Dogs run away every day, but more dogs run away on the 4th of July than on any other day in the U.S.

Zoey and Pearl in ThundershirtsWhy? Well, it’s not for the hotdogs and hamburgers, though that’s a good reason to jump the fence. No, they run away due to fear from the noise of the fireworks.

Do not take your dog to your town’s fireworks display. The fireworks are fun for you, but they are unexpected for your dog, and can create panic. A dog can pull to the end of the leash and easily slip out of a collar or harness – even if he has never done that before. You’d be surprised what a panicked dog can do.

Do not leave your dog outside in the yard, or even let him out for a potty break, during the fireworks display. Fireworks can make a dog do super-canine things, like jump a high fence that he has never jumped before.

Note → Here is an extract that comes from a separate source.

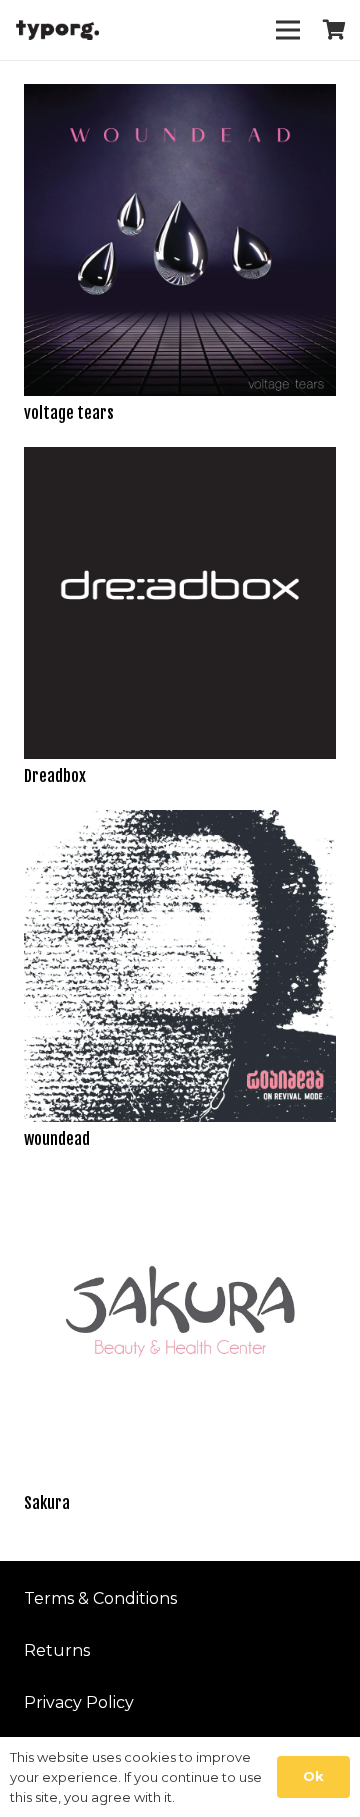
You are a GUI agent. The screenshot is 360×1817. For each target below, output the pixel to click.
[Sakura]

Dogs that get loose during a fireworks display will flee. They don’t know where they are going, they just run. Loose dogs get hit by cars, or run several miles away before they stop or are picked up by someone – hopefully by someone who is kind enough to try to find the owner.

To be safe, keep your dog indoors during the 4th of July, especially after dusk. Just before the fireworks start or before you leave to go see them, give him something he really loves, like a juicy knucklebone. You don’t have to coddle him during the fireworks (and you’ll probably be outside or away from home watching them anyway).

Don’t coddle your dog when he’s afraid of something that he doesn’t need to fear, like fireworks or thunder. The rule is that if you are afraid, it’s OK for him to be afraid, and it’s OK to comfort him. If aliens descended in flying saucers and started zipping over your house making loud sounds that terrify you, by all means, coddle your dog. If you coddle your dog when there’s no genuine danger, he will feel that you are also afraid of the noises and that will justify and reinforce his fear.

During the day on the 4th, it’s a good idea to give your dog a marathon walk, or a very long dog park session, to make sure that he’s good and tired before the night’s festivities begin.

Certainly, not every dog panics over loud noises, but why take the chance of losing your dog? Your town’s fireworks display lasts about an hour, but people start setting off firecrackers and their own fireworks as dusk descends, and then continue into the wee hours. Please, keep your dog inside and safe so that he can’t get away from you. If you’re having a party and people will come in and out of your home, crate your dog or put him into a back room with snacks, and then put a sign on the door that no one is to open it.

One product that may help to alleviate your dog’s firework fears is the Thundershirt, which I’m going to be using for the first time with my dogs this year. The Thundershirt is a stretchy garment that places even pressure on your dog’s body, which is supposed to relieve anxiety. Their studies show that over 80% of dogs do get relief from the Thundershirt. Pearl and Zoey will have their Thundershirts on starting at dusk on the 4th. We’ll just tell everyone that it’s the new chic style.

Just in case your dog does get lost, please have an ID tag on him at all times. If your dog wears both a collar and a harness, put a tag on both. During the 4th, it’s a good idea to put an extra collar and ID tag on to your dog (yes, he’ll be wearing two collars), along with a harness and ID. Dogs slip out of collars and harnesses, so it doesn’t hurt to have extra gear.

If your dog does get lost, call your local shelters immediately. The shelters are inundated with dogs and calls after the 4th of July – they know what to expect. Put up signs immediately as well, and drive around the neighborhood calling for your dog. Hopefully the holiday spirit will prompt people who find lost dogs to try to find their owners.

May you and your family – both human and canine – have a happy and safe 4th. And don’t give Fido too many hotdogs!